I beat this two days ago and wanted to give some time to let it breathe before I wrote my
semi-final-ish thoughts.
I think that sidequests are largely superfluous time sinks that harm the pacing, with the last batch
of them especially really harming the narrative flow; speaking of flow, Shinra HQ has an entire
fucking dungeon inserted into the middle of it that serves no purpose other to destroy the pacing
in what was one of the best-paced and most memorable sections of the original.
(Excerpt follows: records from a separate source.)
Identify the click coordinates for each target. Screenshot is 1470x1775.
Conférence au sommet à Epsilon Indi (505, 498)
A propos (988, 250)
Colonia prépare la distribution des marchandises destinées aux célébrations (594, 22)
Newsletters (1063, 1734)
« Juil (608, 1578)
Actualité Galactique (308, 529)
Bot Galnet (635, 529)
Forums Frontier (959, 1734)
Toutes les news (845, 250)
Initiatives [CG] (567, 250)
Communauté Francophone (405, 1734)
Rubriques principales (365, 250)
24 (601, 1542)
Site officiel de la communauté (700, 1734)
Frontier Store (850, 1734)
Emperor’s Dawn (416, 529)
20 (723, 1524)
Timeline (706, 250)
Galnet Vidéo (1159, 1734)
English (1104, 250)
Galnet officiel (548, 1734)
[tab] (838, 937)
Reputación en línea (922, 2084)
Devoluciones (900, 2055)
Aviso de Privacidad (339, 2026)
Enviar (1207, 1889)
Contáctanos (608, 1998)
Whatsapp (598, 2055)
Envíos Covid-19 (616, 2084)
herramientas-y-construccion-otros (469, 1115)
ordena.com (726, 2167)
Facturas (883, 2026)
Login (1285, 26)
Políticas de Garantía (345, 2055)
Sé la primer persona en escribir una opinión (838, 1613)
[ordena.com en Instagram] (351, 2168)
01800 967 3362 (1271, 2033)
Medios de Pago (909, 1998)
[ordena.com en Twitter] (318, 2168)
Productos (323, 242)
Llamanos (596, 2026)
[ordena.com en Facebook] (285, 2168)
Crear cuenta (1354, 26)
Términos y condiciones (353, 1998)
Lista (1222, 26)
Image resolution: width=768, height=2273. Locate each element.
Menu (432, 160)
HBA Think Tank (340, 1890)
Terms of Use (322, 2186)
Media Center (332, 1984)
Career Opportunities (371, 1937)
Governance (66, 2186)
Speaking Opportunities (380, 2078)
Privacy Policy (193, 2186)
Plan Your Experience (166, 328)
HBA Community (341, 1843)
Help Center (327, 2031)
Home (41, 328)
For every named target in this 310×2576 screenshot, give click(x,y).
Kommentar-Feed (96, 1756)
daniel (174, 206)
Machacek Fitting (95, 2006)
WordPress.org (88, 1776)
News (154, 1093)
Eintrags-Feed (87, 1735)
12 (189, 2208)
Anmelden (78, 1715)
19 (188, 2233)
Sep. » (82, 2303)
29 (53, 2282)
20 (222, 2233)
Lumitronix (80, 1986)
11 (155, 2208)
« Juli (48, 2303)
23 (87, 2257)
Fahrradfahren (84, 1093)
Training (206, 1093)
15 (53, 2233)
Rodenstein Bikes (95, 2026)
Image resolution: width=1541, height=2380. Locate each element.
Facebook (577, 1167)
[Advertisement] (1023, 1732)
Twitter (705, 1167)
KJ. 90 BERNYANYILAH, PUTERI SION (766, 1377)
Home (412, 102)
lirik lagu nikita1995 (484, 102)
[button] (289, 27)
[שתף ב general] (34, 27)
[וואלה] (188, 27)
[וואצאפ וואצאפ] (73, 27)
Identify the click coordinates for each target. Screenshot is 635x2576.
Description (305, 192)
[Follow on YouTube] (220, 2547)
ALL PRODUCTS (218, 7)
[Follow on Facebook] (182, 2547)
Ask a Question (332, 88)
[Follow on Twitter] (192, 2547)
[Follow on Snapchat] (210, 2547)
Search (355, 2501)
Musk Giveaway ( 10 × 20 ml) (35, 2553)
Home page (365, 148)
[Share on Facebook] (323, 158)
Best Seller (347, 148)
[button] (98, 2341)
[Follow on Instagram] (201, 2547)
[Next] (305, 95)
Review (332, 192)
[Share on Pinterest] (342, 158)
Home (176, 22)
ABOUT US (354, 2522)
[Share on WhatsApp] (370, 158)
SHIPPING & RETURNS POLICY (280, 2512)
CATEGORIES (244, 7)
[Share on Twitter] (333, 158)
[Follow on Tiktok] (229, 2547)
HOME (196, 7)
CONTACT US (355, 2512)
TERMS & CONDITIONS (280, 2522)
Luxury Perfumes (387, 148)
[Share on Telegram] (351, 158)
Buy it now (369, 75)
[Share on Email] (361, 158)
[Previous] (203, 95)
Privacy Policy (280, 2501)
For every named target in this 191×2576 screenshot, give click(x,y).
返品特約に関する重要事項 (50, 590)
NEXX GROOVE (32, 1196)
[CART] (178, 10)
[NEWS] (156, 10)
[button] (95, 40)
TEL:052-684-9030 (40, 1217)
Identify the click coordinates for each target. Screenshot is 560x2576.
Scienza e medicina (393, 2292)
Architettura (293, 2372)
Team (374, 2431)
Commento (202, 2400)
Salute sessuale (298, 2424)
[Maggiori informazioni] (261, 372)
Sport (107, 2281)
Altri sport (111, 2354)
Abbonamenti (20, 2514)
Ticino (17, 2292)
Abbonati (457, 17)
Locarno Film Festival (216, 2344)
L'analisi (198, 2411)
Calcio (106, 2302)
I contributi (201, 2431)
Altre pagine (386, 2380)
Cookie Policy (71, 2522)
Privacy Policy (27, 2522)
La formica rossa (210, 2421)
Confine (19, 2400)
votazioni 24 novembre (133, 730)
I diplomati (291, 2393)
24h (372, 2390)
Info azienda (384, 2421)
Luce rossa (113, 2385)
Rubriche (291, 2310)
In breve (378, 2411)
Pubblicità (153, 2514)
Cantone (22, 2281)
Counterstance is broken as fuck and I think that its inclusion at all is odd, considering how the
punisher mode counter is fairly strong but has its own upsides and downsides inherent to its
properties that counterstance entirely ignores and lets you bust the fights in half. Said fights
occasionally dip into questionable telegraphing and I'm not sure how I feel about hard mode's
changes until I play it myself.
However, outside of the pop-in (which I pray is patched sooner or later), it's one of the most
graphically impressive games I've ever played and it ran rock-solid on my PS4 slim. The
gameplay has fantastic kinaesthetics and I think it's an amazing way to make ATB combat
interesting moment-to-moment. The encounters surprised me in that you had to actually interact
with a lot of the game's systems in order to survive in them on Normal, which is a bar that most
JRPGs I've played have failed to reach.
There is a deep and abiding love for Final Fantasy VII that creeps into every inch of its meticulous
world and the characterization is incredibly spot-on, with the voice acting, writing, and area
designs really making the setting and its inhabitants feel fully-realized.
The music is more varied than I could have ever hoped for, blending an incredible amount of
genres and dynamically mixing between them, and the game's cutscenes made me age regress
into a twelve-year-old again and be joyfully, unironically enjoying its chuuni - and I didn't play even
a bit of FF7 until last year.
Any review of this has to touch on its ending, I think, and its narrative holds genuine promise and
pleads for faith in them for future installments. On the back of how they handled this first part, I
think they understand the bones of FF7 enough for me to have that faith.
Doom Eternal is still probably gonna be my GOTY because it's one of the best FPS games of
this millenium, but I think that FF7R is an incredibly enjoyable experience and if you're at all
interested in returning to the world of Midgar you should jump on it.